**Required action 1:** Reproduce the forum thread word for word, from "CharlotteBog · 04/10/2023 16:38" to "with their day.", inclusive.
**Required action 2:** Write the next part of the forum thread, starting after the last post shown.

[[ Document section, beginning ]]

CatamaranViper · 04/10/2023 16:41

CharlotteBog · 04/10/2023 16:38

Do you just bar the way and walk off, or do you mention that your child can't be near other children as you walk away, or just lie and say "sorry, I'm in a hurry" (I can see that you probably don't want to be talking about your child's health all the time to strangers).

Oh yes because other random people are always happy to just accept what you say and move on with their day.

If the lady had gone into an explanation, OP may well have been the sort of person who holds you up longer asking questions or explaining how they know all about being in rush cos this one time dadadadadada.

Illbebythesea · 04/10/2023 16:43

@Hufflepods it’s not a lesser reason, just makes you a bit of a dick that’s all! 😄

jays · 04/10/2023 16:43

Exactly, takes 2 seconds for a conspiratorial ‘he’s needing a poop’ or whatever head nod! We’ve all done it!!

CharlotteBog · 04/10/2023 16:43

Hufflepods · 04/10/2023 16:40

@CharlotteBog Do you just bar the way and walk off, or do you mention that your child can't be near other children as you walk away, or just lie and say "sorry, I'm in a hurry" (I can see that you probably don't want to be talking about your child's health all the time to strangers).

Why is just not wanting to engage with a random child following you as lesser reason? Why should someone have to lie about being in a hurry?

Because shops are FULL of random people. We generally talk to them if we wish to communicate something

I'm not saying she should lie about being in a hurry, but that it's easy to say "I'm in a hurry" rather than explain about your child's health conditions.

PuddlesPityParty · 04/10/2023 16:44

OP you’re responses are really quite dramatic. It likely wasn’t anything to do with you or your child and it’s really not worth thinking anything more of it - sorry but all I can think is get over yourself!!!

CharlotteBog · 04/10/2023 16:44

Meh....this is getting ridiculous.
I'm not even the OP.
Apparently I am bored and lonely with all my talking to random people in public.

Furryrug · 04/10/2023 16:44

There will probably be many occasions in life where a stranger does something that we perceive ,rightly or wrongly, to be weird/rude/ odd/ funny/offensive etc . This is one of them.

CornishClott · 04/10/2023 16:45

Maybe there were reasons but there are ways of going about things without being rude

melj1213 · 04/10/2023 16:45

Skysky1 · 04/10/2023 15:58

"t's still really unclear how she did this from your description.

Your child was walking next to her child. She then somehow went in front of both, in order to block your child only, between her arm and a column?

What?"

[[ Document section, end ]]
[[ Dataset excerpt, beginning ]]

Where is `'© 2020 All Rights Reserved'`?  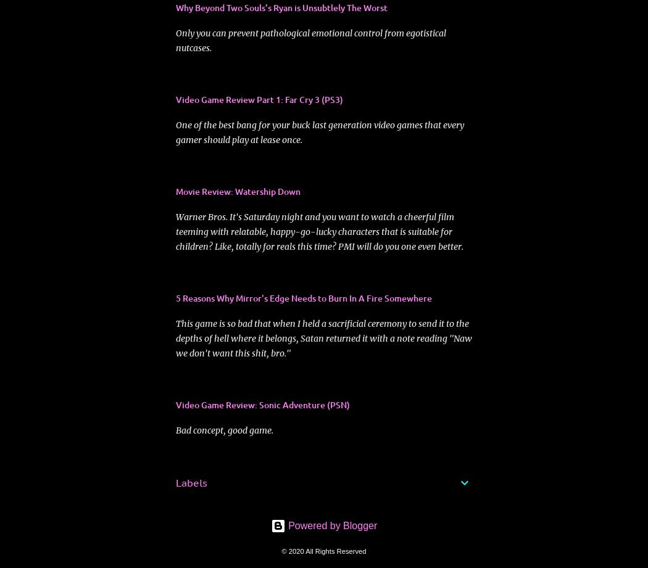 '© 2020 All Rights Reserved' is located at coordinates (281, 550).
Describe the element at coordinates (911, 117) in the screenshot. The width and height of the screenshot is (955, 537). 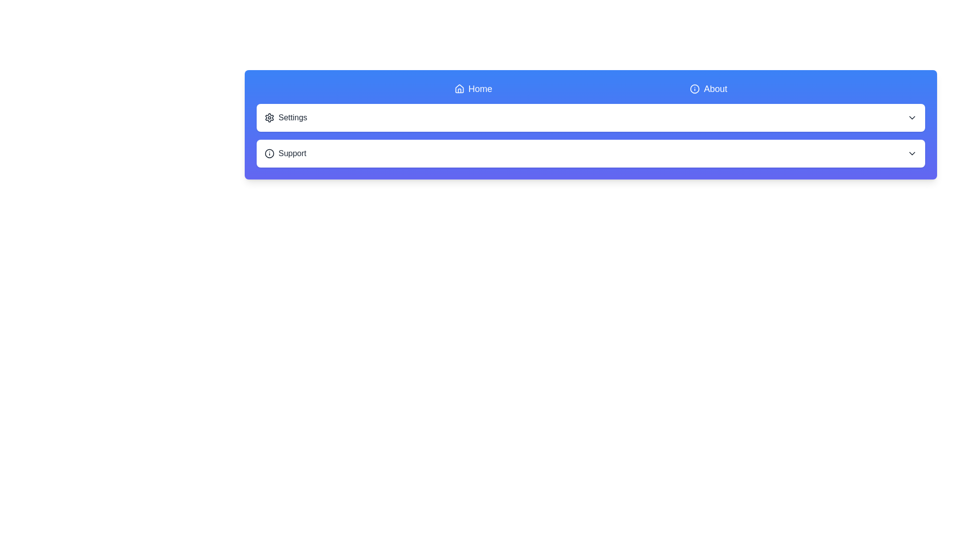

[[ Dataset excerpt, end ]]

**Result 1:**
CharlotteBog · 04/10/2023 16:38

Do you just bar the way and walk off, or do you mention that your child can't be near other children as you walk away, or just lie and say "sorry, I'm in a hurry" (I can see that you probably don't want to be talking about your child's health all the time to strangers).

Oh yes because other random people are always happy to just accept what you say and move on with their day.

**Result 2:**
In response to this - she stepped out behind her child, to be next to mine and then stretch her arm across him and touch the column opposite

And where were you OP?

You let your child follow another random child and their parent - they were trying to walk away because they didn't want to engage for whatever reason (sick/tired/busy/heading off a tantrum/any number of reasons that are none of your business) and your child was following them so the parent had no choice but to actively stop your child from following by physically creating a barrier and was close enough to them that he nearly made contact with the woman when she stopped.

You should have stepped in much earlier, why weren't you there? If you were close enough to grab your child then you were also uncomfortably close behind the woman and she may have felt intimidated by you being so close and not speaking to her; if you weren't close enough to grab your child then you weren't close enough to keep them under control, what if they had darted off out of a door or in front of a trolley?

Either way the parent at fault is not the one who just wanted to get on with her shopping without someone annoying them.

margotrose · 04/10/2023 16:45

CharlotteBog · 04/10/2023 16:43

Because shops are FULL of random people. We generally talk to them if we wish to communicate something

I'm not saying she should lie about being in a hurry, but that it's easy to say "I'm in a hurry" rather than explain about your child's health conditions.

It's even easier to just say "excuse me" and get on with your day.

Why do so many people think random strangers owe them any kind of conversation or explanation for their behaviour?

If OP's 3yo hadn't wandered over to them uninvited in the first place, none of this would have happened anyway.